**SELECTION**
## BEGIN
One more round should be enough.  This is a story partly told but it's too much to experience a lot of these.  I drank water in between rounds to moderate the experience a little but lunch and a break will help more.


2017, 4:  it's very gradually becoming more approachable.  By round 7 or 8 this will be easier to appreciate.  The balance works better; feel eases up, and intensity settles across a similar but different aspect range.  Leather effect is more like baseball glove now, not as heavy and earthy as the horse saddle tone earlier.


2014:  that one spice note is interesting and pleasant.  Feel is still a bit much, and intensity is higher than it's easy to appreciate.  In just 3 or 4 years that balance may shift, but again this needs longer.  The wood range tone is still too green, and it's not nearly as harsh as I expected but still kind of rough.


Conclusions:


Both teas were much better in a series of later rounds, at least 4 more, and both are still far from brewed out at the end of the day.  I might've been able to describe another extra aspect or two for both but the main change was the green wood tone and astringency fading, while more positive warmer range emerged more later.  That was plenty for notes anyway, and enough reference for mentally comparing this experience to other middle-aged sheng I run across.

Both were better than I expected, and more transitioned.  I guess I had been drinking that 2014 version as even younger than 6 years old earlier, before I just sat it aside, even though trying it over and over when younger really made no sense.  The main thing that stood out wasn't exactly a surprise, the intensity.  

I hadn't expected the character to have changed that much over three years, but then maybe they didn't start out as relatively identical to begin with.  I doubt that spice tone that really stands out now in the 2014 version was noticeable in that form even 2 or 3 years ago, so who knows, maybe the other will go through a similar flavor range phase in 3 more years.
## END
**WHAT TO DO**
Reproduce the passage of the tea tasting notes from "I hadn't expected" up to and including "3 more years.". This exercise doesn't use the material that follows.

**DATA SECTION**
## BEGIN
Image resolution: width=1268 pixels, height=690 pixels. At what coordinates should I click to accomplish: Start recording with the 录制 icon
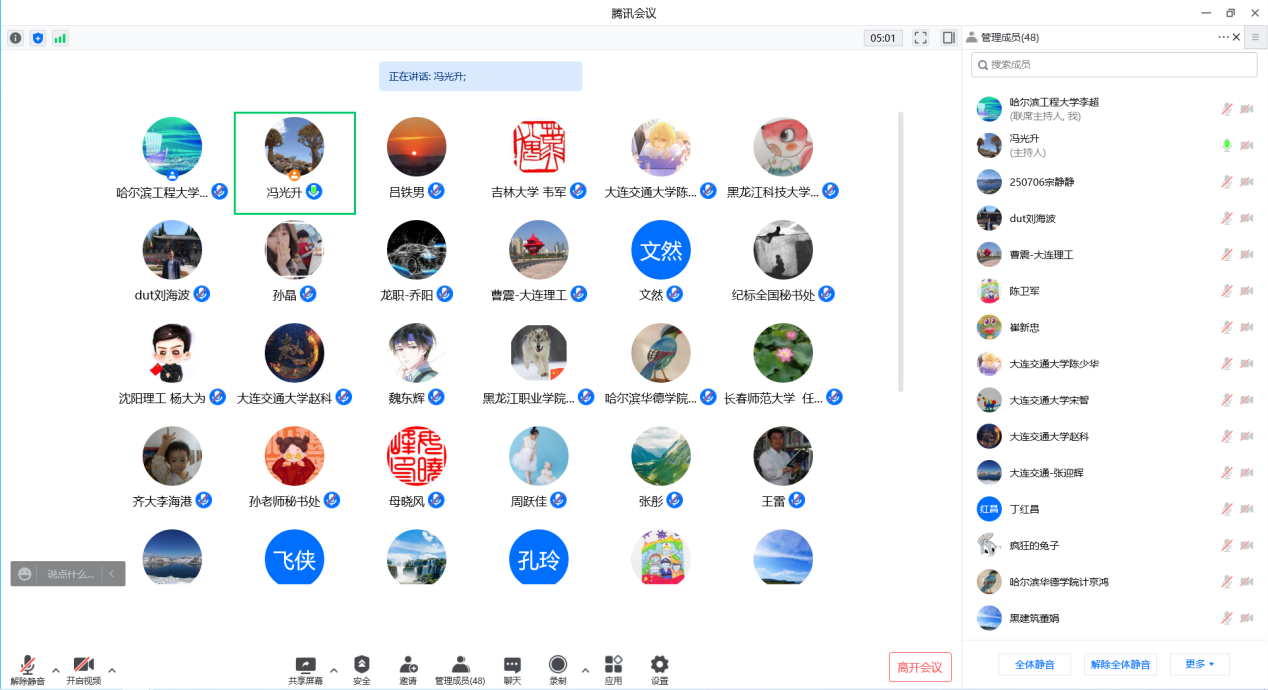[558, 665]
## END
**EXERCISE RESULT**
I hadn't expected the character to have changed that much over three years, but then maybe they didn't start out as relatively identical to begin with.  I doubt that spice tone that really stands out now in the 2014 version was noticeable in that form even 2 or 3 years ago, so who knows, maybe the other will go through a similar flavor range phase in 3 more years.